CONTINUAÇÂO DA ANOTAÇÃO E COMENTÁRIO ANTERIORES:
O incansável José publicou mais um Post no blog Grande Loja do Queijo Limiano denunciando, segundo as suas próprias palavras, a «curiosa deriva intelectual de Vital Moreira»:
"(...) Vital Moreira, em derrapagem daquilo que escreveu em 1992, na anotação à CRP, e que abaixo se mencionou, (concedendo aos juizes, implicitamente, o direito à greve, poque não sendo trabalhadores, são detentores de cargos com carácter profissional e permanente...), deixa lugar ainda a outras perplexidades:
O artº 202 da CRP (antigo 205º) reza assim:
(Função jurisdicional)
1. Os tribunais são os órgãos de soberania com competência para administrar a justiça em nome do povo.

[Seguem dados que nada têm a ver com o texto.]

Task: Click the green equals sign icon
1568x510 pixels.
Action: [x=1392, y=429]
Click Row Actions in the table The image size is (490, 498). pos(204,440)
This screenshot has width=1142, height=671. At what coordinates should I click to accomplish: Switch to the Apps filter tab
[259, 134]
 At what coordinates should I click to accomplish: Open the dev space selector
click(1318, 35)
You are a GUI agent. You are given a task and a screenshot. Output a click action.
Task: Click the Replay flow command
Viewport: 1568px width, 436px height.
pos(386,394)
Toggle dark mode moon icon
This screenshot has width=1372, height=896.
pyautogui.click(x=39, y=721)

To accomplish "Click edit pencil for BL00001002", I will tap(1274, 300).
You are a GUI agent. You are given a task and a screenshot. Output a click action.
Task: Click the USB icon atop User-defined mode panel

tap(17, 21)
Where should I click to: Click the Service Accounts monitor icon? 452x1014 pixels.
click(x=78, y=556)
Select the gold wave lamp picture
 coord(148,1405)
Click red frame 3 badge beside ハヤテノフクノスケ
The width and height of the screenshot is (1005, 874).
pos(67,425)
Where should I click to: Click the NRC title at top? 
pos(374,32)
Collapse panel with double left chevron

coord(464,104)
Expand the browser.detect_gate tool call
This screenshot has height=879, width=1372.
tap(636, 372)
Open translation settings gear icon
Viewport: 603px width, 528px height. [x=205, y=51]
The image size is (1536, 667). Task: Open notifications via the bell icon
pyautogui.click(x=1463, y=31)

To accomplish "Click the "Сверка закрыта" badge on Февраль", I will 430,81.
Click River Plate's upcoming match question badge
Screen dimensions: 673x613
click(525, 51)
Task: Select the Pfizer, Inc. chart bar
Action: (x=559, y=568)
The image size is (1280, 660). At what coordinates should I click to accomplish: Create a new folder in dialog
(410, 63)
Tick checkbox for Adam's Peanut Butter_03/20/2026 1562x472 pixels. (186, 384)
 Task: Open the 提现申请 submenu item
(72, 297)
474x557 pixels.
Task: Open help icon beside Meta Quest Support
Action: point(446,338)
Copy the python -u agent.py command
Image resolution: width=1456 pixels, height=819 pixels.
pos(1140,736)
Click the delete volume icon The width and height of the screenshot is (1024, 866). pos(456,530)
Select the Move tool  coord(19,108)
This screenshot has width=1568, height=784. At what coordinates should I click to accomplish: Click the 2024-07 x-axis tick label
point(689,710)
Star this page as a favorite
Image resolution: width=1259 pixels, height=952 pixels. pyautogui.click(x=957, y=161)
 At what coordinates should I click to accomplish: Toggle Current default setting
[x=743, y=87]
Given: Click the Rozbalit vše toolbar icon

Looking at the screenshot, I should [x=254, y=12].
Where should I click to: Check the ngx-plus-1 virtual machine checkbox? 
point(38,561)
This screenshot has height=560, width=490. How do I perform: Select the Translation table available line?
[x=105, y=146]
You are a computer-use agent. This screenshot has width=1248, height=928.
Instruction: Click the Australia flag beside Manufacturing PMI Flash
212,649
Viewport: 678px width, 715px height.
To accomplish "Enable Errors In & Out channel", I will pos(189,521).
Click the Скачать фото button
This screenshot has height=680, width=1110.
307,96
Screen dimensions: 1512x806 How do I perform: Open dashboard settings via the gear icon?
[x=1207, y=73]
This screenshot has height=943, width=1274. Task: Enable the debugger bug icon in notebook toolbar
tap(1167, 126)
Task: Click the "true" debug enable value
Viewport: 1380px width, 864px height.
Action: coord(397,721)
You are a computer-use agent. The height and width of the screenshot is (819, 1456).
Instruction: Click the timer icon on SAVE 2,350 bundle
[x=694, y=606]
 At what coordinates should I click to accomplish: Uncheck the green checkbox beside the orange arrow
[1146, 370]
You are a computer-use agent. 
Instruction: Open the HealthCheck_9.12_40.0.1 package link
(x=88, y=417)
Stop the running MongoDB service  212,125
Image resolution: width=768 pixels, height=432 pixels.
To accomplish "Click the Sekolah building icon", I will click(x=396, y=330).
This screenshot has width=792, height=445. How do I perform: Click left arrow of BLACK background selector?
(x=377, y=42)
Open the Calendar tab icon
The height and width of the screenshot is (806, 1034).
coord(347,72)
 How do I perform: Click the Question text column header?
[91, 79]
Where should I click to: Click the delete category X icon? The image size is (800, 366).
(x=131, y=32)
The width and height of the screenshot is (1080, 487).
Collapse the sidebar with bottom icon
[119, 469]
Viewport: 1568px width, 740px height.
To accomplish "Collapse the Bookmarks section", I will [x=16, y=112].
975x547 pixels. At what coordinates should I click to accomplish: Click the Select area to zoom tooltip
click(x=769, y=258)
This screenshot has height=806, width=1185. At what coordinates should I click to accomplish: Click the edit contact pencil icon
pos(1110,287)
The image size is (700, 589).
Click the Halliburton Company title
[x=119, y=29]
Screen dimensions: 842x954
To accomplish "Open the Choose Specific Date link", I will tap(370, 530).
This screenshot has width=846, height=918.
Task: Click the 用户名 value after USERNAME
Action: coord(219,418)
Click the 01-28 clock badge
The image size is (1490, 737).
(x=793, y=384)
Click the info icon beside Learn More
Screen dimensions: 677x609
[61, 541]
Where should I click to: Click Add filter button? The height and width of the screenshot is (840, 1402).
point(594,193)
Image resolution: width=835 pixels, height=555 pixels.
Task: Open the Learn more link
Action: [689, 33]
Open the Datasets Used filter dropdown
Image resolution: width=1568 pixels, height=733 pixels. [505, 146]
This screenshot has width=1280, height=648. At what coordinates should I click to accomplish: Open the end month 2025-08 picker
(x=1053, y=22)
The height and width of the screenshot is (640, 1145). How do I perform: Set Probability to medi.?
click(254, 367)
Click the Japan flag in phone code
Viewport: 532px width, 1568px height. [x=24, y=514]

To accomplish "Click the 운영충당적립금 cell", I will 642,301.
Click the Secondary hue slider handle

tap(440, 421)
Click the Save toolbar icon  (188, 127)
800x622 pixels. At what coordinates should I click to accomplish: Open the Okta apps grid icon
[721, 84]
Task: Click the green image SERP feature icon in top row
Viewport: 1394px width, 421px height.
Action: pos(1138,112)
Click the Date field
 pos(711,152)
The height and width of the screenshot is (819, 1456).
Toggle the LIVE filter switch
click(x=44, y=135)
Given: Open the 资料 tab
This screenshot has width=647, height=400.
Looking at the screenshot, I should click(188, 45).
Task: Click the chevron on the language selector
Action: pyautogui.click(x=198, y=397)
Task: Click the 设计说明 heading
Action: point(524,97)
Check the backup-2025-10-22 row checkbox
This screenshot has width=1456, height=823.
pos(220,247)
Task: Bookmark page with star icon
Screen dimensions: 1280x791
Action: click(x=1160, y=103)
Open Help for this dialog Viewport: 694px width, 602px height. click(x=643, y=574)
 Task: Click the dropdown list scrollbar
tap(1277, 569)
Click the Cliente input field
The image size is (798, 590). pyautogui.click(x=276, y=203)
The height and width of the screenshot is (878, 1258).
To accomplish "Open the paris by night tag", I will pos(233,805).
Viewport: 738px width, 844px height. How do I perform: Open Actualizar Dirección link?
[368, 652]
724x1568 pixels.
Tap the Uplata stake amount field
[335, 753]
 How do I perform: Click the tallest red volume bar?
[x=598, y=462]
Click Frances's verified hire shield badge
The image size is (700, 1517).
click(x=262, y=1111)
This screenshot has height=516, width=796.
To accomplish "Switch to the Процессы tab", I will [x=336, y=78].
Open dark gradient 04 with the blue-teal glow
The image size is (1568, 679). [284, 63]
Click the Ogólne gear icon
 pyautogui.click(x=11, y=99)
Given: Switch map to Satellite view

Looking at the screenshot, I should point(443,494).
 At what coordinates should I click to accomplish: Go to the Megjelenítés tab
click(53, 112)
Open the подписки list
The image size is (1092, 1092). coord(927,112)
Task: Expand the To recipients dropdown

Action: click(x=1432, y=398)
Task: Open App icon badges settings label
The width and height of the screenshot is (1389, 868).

Na anotação que Vital Moreira co-assinou, em 1992, ao artº 205º dizia, numa notina logo a abrir que: «A Constiuição não define o que são tribunais, cujo conceito tem, por isso, de procurar-se em conexão com o de "função jurisdicional” e com o de juiz artº 218, hoje artº 216). São assim tribunais os órgãos do Estado (órgãos de soberania), dotados de independência em que um ou mais juízes procedem à administração da justiça.Note-se, todavia, que os tribunais são órgãos complexos, conglobando as funções não apenas dos juízes mas também de outros agentes, com estatutos muito distintos, como o MP (artº 221, hoje 219º) os advogados (que não são agentes públicos), os oficiais de justiça, etc. Consequentemente, o Tribunal não se identifica com o juiz, embora haja decisões que só este possa praticar (reserva de juiz)".
E para não haver lugar a dúvidas sobre o conceito de Vital Moreira (e Gomes Canotilho, já agora e até melhor esclarecimento da responsabilidade de ambos) da noção de Tribunais, veja-se a anotação ao artº 221º sobre o Ministério Público: “O Ministério Público é, depois dos juízes, a segunda das componentes pessoais dos tribunais. Mas a Constituição é omissa quanto ao seu lugar nos tribunais enquanto órgãos de soberania.”
Dito isto, ficamos todos à espera que Vital Moreira, esclareça de uma vez por todas se considera que o Ministério Público, faz ou não parte dos tribunais. E se faz, como Vital Moreira considera (?), enquanto pertencendo a órgãos de soberania, podem ou não fazer greve, os magistrados do MP. É que a Constituição também não se pronuncia sobre isto. Nem proibe; nem permite...quid juris então?!
Estas perplexidades que resultam das suas anotações, nunca foram corrigidas, e constam daquela obra referida - Constituição da República Portuguesa anotada, 3ª edição revista, Coimbra Editora, 1993 - e têm sido invocadas vezes sem conta, em acórdãos de jurisprudência sobre estas matérias.
Como se viu agora, parece que as opiniões do jurista mudaram. E se em matéria de opções políticas as mudanças se compreendem, em matérias deste teor, torna-se muito difícil compreender tal salto quântico.Esperamos resposta. Sentados, se for preciso".